Accommodations In Lieu of Formal § 504 Plan

Even though the PPS found Zach was not disabled under § 504 or eligible for a § 504 Plan, Zach was provided accommodations, including the following:

- On November 2, 2007, Karyn Reiber sent an email to Zach's teachers notifying them that Zach has some anxiety approaching adults with questions and/or concerns and that he is shy. The stated purpose for informing Zach's teachers was so they "may be a little more proactive with Zach when something is needed of him or you may believe he may need help in your course."

- On November 9, 2007, Aracely Canchola, a member of Zach's PPS team, sent a letter to Zach's parents memorializing an offer to meet with Zach and Breeda McGrath, School Psychologist, to assess Zach's level of anxiety, work on coping strategies, and discuss organizational strategies.

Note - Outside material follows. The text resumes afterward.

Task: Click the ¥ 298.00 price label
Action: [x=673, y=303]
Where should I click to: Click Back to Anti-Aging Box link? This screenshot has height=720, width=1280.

- On February 27, 2008, Ms. Canchola sent a memo to Zach's teachers informing them that Zach should be granted the following informal accommodations: (1) opportunities to ask for clarification and if needed, have directions repeated; (2) extended time on in-class test and exams; (3) copies of syllabi or assignment sheets with due dates; (4) contact to Mrs. M. at the end of the week if homework assignments were missed; and (5) access to peer/teacher notes.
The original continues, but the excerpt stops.